Content starts

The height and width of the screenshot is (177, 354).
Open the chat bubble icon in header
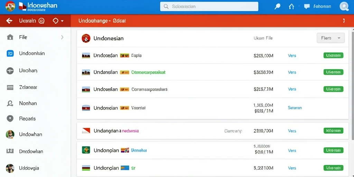click(x=307, y=7)
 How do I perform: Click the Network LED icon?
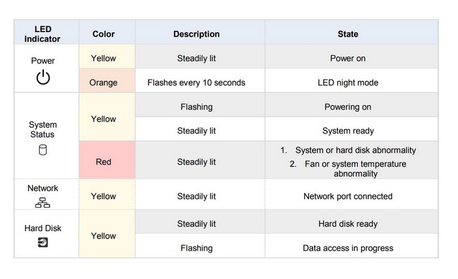click(x=43, y=202)
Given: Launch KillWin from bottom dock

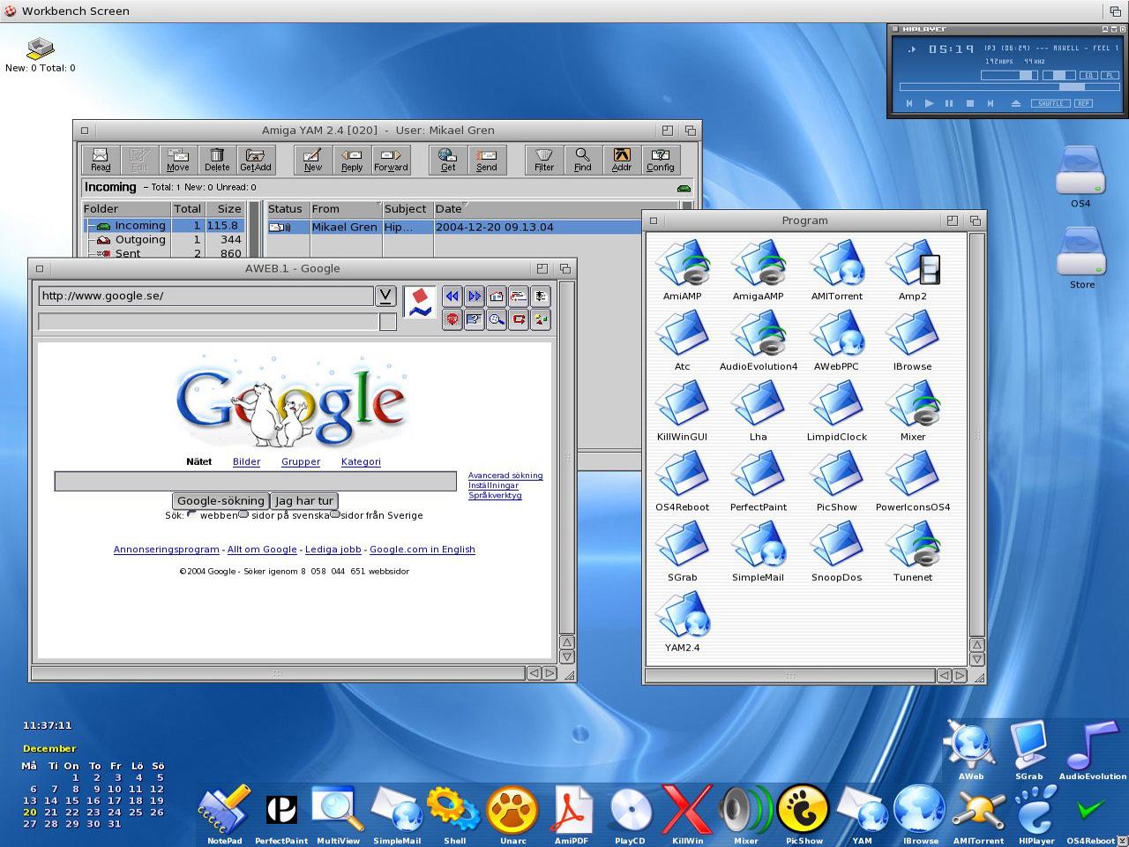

Content ends

Your task: Would you reproduce the lines from the one with "How do I perform: Click" through the final line of the data above, exactly and only those, without any pictures?

Task answer:
 How do I perform: Click the Network LED icon?
click(x=43, y=202)
Given: Launch KillWin from bottom dock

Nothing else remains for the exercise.